Boost C++ Libraries Home Libraries People FAQ More

PrevUpHomeNext

Creating a Regex Object

Static Regexes
Dynamic Regexes

When using xpressive, the first thing you'll do is create a basic_regex<> object. This section goes over the nuts and bolts of building a regular expression in the two dialects xpressive supports: static and dynamic.

Overview

The feature that really sets xpressive apart from other C/C++ regular expression libraries is the ability to author a regular expression using C++ expressions. xpressive achieves this through operator overloading, using a technique called expression templates to embed a mini-language dedicated to pattern matching within C++. These "static regexes" have many advantages over their string-based brethren. In particular, static regexes:

  • are syntax-checked at compile-time; they will never fail at run-time due to a syntax error.
  • can naturally refer to other C++ data and code, including other regexes, making it simple to build grammars out of regular expressions and bind user-defined actions that execute when parts of your regex match.
  • are statically bound for better inlining and optimization. Static regexes require no state tables, virtual functions, byte-code or calls through function pointers that cannot be resolved at compile time.
  • are not limited to searching for patterns in strings. You can declare a static regex that finds patterns in an array of integers, for instance.

Since we compose static regexes using C++ expressions, we are constrained by the rules for legal C++ expressions. Unfortunately, that means that "classic" regular expression syntax cannot always be mapped cleanly into C++. Rather, we map the regex constructs, picking new syntax that is legal C++.

Construction and Assignment

You create a static regex by assigning one to an object of type basic_regex<>. For instance, the following defines a regex that can be used to find patterns in objects of type std::string:

sregex re = '$' >> +_d >> '.' >> _d >> _d;

Assignment works similarly.

Character and String Literals

In static regexes, character and string literals match themselves. For instance, in the regex above, '$' and '.' match the characters '$' and '.' respectively. Don't be confused by the fact that $ and . are meta-characters in Perl. In xpressive, literals always represent themselves.

When using literals in static regexes, you must take care that at least one operand is not a literal. For instance, the following are not valid regexes:

sregex re1 = 'a' >> 'b';         // ERROR!
sregex re2 = +'a';               // ERROR!

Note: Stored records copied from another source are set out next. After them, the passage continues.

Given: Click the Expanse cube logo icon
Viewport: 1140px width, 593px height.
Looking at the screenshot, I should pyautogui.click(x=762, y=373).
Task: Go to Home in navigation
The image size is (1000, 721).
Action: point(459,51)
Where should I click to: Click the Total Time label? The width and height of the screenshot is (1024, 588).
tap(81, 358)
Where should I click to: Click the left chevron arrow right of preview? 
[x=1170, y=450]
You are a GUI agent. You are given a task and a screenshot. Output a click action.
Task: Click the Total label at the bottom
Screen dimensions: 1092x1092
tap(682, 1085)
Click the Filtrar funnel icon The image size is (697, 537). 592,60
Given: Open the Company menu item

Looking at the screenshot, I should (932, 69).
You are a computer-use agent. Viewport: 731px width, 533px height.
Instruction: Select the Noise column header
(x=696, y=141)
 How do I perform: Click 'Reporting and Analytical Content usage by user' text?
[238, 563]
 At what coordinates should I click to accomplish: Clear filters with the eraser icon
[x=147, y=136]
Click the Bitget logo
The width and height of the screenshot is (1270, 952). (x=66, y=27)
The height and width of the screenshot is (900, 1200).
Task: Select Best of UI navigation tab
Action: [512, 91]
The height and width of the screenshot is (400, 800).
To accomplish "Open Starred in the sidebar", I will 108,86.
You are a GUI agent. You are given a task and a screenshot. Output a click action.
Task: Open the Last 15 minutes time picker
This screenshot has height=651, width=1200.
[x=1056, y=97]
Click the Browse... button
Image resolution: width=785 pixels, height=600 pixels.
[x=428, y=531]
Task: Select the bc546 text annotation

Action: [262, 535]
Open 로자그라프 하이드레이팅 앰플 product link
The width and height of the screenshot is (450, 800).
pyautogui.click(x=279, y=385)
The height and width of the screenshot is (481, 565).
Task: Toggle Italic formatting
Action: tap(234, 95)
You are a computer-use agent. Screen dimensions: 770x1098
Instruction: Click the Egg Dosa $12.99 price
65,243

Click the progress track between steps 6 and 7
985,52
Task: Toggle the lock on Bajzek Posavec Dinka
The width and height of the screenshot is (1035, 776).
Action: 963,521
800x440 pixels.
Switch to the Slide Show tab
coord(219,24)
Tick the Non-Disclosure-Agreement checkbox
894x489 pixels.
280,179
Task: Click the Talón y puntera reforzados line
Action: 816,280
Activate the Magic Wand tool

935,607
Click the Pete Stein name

The two operands to the binary >> operator are both literals, and the operand of the unary + operator is also a literal, so these statements will call the native C++ binary right-shift and unary plus operators, respectively. That's not what we want. To get operator overloading to kick in, at least one operand must be a user-defined type. We can use xpressive's as_xpr() helper function to "taint" an expression with regex-ness, forcing operator overloading to find the correct operators. The two regexes above should be written as:

sregex re1 = as_xpr('a') >> 'b'; // OK
sregex re2 = +as_xpr('a');       // OK

Sequencing and Alternation

As you've probably already noticed, sub-expressions in static regexes must be separated by the sequencing operator, >>. You can read this operator as "followed by".

// Match an 'a' followed by a digit
sregex re = 'a' >> _d;

Alternation works just as it does in Perl with the | operator. You can read this operator as "or". For example:

// match a digit character or a word character one or more times
sregex re = +( _d | _w );

Grouping and Captures

In Perl, parentheses () have special meaning. They group, but as a side-effect they also create back-references like $1 and $2. In C++, parentheses only group -- there is no way to give them side-effects. To get the same effect, we use the special s1, s2, etc. tokens. Assigning to one creates a back-reference. You can then use the back-reference later in your expression, like using \1 and \2 in Perl. For example, consider the following regex, which finds matching HTML tags:

"<(\\w+)>.*?</\\1>"

In static xpressive, this would be:

'<' >> (s1= +_w) >> '>' >> -*_ >> "</" >> s1 >> '>'

Notice how you capture a back-reference by assigning to s1, and then you use s1 later in the pattern to find the matching end tag.

[Tip] Tip

Grouping without capturing a back-reference

In xpressive, if you just want grouping without capturing a back-reference, you can just use () without s1. That is the equivalent of Perl's (?:) non-capturing grouping construct.

Case-Insensitivity and Internationalization

Perl lets you make part of your regular expression case-insensitive by using the (?i:) pattern modifier. xpressive also has a case-insensitivity pattern modifier, called icase. You can use it as follows:

sregex re = "this" >> icase( "that" );

In this regular expression, "this" will be matched exactly, but "that" will be matched irrespective of case.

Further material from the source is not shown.